Thursday, July 30, 2015

Hannah Lee – Linking the Humanities with Data Sets and Algorithms


Hannah Lee recently moved back to St. Paul after working for the past two years as a Program Manager for the Blue Mountain Center in New York's Adirondack Mountains. A graduate of Oberlin College with a degree in English, she is spending working as a Communications Assistant with the Humanities Center's Communications Team.

Have you ever used a random Facebook post generator or noticed someone else using one? Social media users plug their post histories into apps like What Would I Say? or Random Status Generator, which spit out nonsense versions of their typical posts, using their syntax and frequently used words or phrases. It’s a goofy way to learn what you are most likely to share, or just look at your online persona in a funhouse mirror, but it’s not really what you’d call useful.
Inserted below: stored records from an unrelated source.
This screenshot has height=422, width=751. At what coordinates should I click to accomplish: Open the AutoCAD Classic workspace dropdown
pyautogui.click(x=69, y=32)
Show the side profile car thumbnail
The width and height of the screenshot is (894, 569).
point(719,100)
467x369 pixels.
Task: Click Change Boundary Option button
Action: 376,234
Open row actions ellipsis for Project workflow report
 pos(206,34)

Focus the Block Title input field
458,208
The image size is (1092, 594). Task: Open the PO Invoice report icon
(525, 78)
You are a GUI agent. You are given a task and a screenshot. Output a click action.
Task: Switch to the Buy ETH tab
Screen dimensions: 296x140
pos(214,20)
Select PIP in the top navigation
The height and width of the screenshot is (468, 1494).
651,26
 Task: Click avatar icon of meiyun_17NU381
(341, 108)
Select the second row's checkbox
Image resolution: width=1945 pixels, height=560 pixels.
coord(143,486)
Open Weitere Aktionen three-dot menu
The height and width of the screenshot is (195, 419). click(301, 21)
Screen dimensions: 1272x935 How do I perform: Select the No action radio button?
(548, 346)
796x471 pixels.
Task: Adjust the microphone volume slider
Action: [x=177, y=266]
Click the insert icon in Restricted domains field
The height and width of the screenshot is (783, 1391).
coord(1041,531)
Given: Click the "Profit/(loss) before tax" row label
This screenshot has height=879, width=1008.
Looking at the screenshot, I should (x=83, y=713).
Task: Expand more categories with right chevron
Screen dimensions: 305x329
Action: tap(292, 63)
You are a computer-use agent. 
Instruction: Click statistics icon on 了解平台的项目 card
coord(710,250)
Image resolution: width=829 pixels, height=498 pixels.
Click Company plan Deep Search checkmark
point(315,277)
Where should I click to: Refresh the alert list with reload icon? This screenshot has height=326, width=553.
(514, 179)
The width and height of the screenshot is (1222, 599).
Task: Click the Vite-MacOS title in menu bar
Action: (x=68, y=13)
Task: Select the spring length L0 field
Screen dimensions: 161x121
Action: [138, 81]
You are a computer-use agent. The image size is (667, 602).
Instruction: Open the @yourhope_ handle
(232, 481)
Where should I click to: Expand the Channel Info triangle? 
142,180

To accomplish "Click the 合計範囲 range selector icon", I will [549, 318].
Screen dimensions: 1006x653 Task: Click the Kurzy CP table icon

Imagine the reaction of Brown University professor Elias Muhanna when one of his students handed in a randomly-generated paper. In his recent article “Hacking the Humanities”, Muhanna describes a seminar he taught on encyclopedic writing. Assigned to write in the style of Roman encyclopedist Pliny the Elder, the student wrote an algorithm instead. Using an English version of Pliny’s “The Natural History,” this algorithm produced sentences like, “Also great creatures resembling sheep come out on to the land for an unascertained reason, and they bud best under those circumstances, as otherwise it would make only leaves.” Muhanna understood that this was a great way to make new observations about Pliny’s expository style. Since he was also interested in coding, he ended up hiring the student to help him with an analysis of Arabic poetry.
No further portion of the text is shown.